This study aimed to evaluate the acceptability and effect on immunisation coverage of an integrated strategy for community engagement and maternal and child health immunisation campaigns in insecure and conflict-affected polio-endemic districts of Pakistan. Although routine childhood immunisation services should provide 4 doses of oral polio vaccine, or OPV (at birth, 6, 10, and 14 weeks of age), repeated, concerted door-to-door immunisation campaigns, called supplementary immunisation activities (SIAs), have been used to try to increase OPV coverage. SIAs have been particularly challenging in parts of the country affected by insurgency and insecurity, with groups such as the Taliban limiting access to populations, disinformation leading to refusal of OPV, and attacks targeting polio workers. An important issue in many areas is insufficient community buy-in for the SIAs and general fatigue with the repeated rounds of household OPV administration.

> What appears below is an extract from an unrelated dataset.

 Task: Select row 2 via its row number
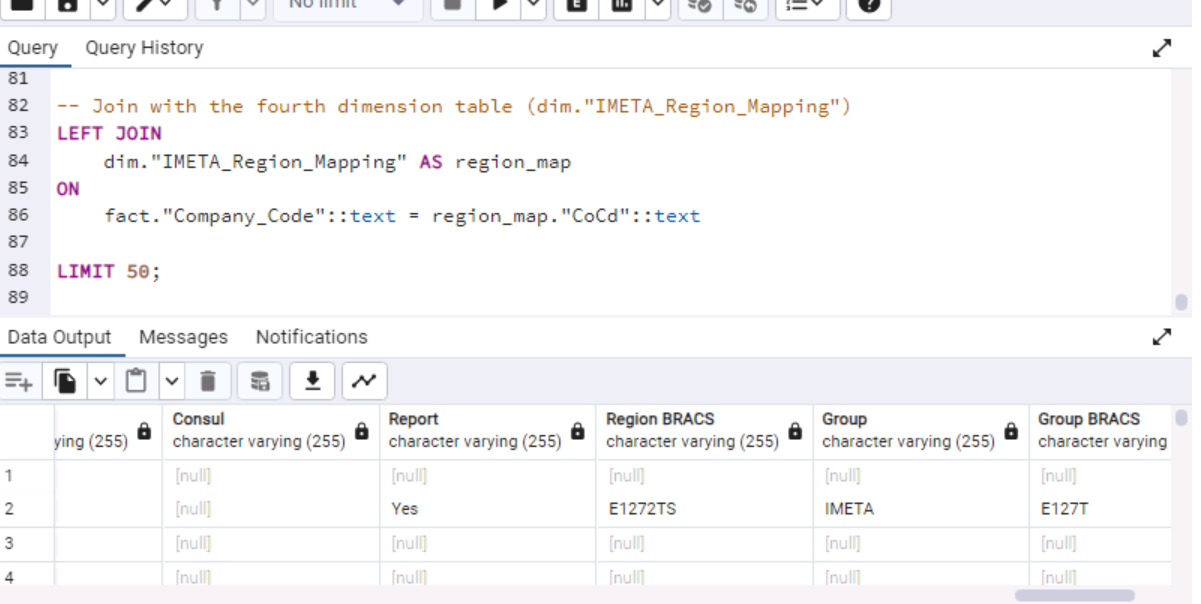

In that context, the researchers conducted a community-based 3-arm cluster randomised trial in healthy children aged 1 month to 5 years that resided within the study sites in 387 insecure areas in 3 districts of Pakistan (Bajaur, Karachi, and Kashmore) at high risk of polio. Clusters were randomly assigned to receive routine polio programme activities (control, arm A), additional interventions with community outreach and mobilisation using an enhanced communication package and provision of short-term preventive maternal and child health services and routine immunisation (health camps), including OPV (arm B), or all interventions of arm B with additional provision of inactivated polio vaccine (IPV) delivered at the maternal and child health camps (arm C).

Specifically, a community mobilisation plan and information, education, and communication (IEC) materials - a pictorial booklet and counselling cards - were prepared during the inception phase. The IEC materials contained information on maternal health, nutrition, hygiene and sanitation, immunisation, polio, and health camps. Teams of two female and one male community mobilisers were recruited and trained to deliver the information contained in the IEC material and were provided with an IEC booklet and counselling cards as job aids. Each team covered four clusters and delivered these key messages through individual sessions with parents and group sessions with male groups, female groups, and health-care providers at cluster level. Although the study team did not make direct contact with local militant leaders and Taliban commanders, community elders were closely consulted who might have communicated with such individuals.

The community mobilisation teams also promoted health camps offering maternal and child health immunisation services during the scheduled supplementation immunisation strategies, including missed OPV doses. Promotion was limited to provision of information regarding services being offered at health camps and encouraging use of those services. Additional information about the availability of IPV for coadministration with OPV (as needed) in the health camps was only provided in clusters of arm C. To avoid potential contamination between arms, the community mobilisation teams informing communities in arms B and C about health camps also provided colour-coded invitation cards required for visiting the health camps, and vaccine allocation (additional IPV) was made as per the colour codes.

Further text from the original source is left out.